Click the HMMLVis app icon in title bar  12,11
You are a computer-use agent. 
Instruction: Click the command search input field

-*-

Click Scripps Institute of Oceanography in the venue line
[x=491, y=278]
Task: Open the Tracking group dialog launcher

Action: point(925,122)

-*-

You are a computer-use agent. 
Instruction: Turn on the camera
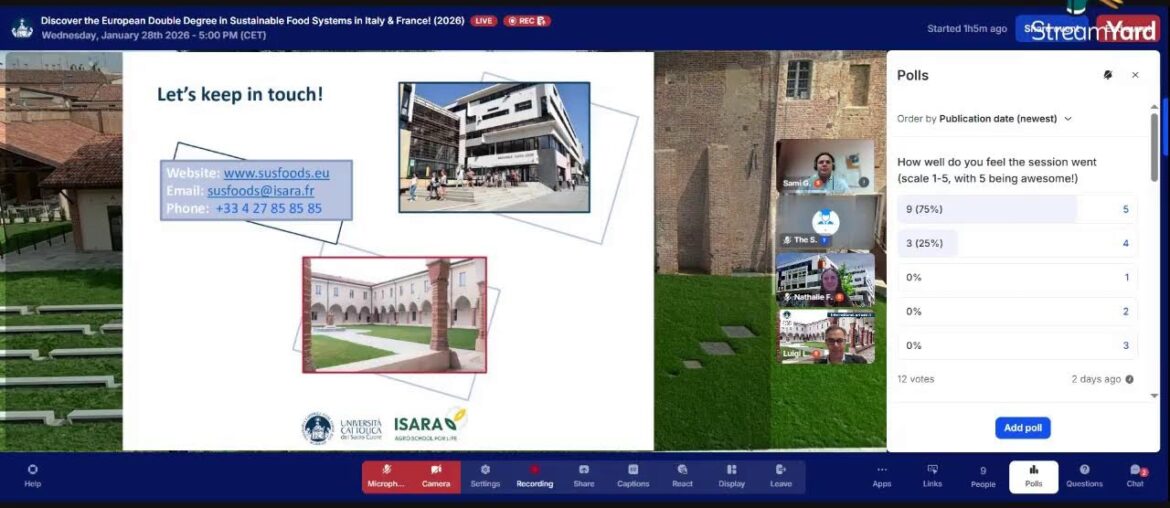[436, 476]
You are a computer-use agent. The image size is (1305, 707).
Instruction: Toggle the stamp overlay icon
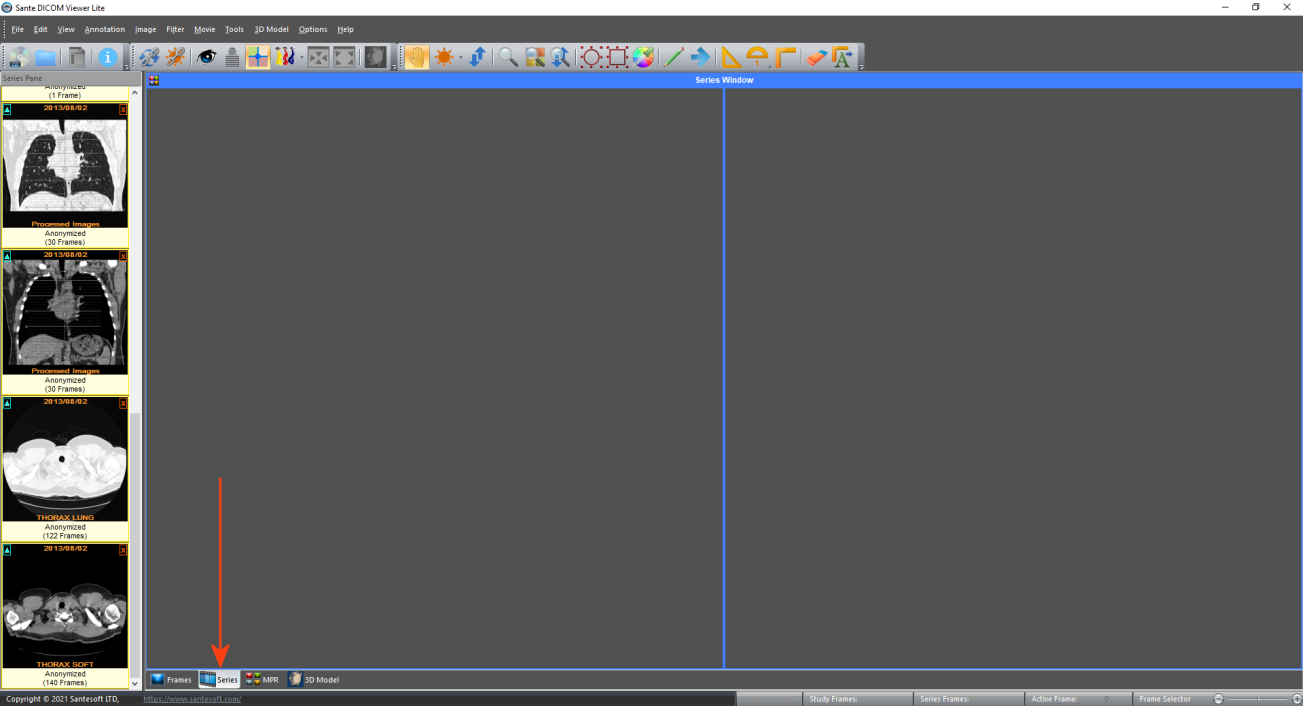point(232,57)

-*-

What this task involves. Could you set down, word for word, only the lines above from the line with "Click the HMMLVis" to the line with "Instruction: Click the", including both?

Exercise result.
Click the HMMLVis app icon in title bar  12,11
You are a computer-use agent. 
Instruction: Click the command search input field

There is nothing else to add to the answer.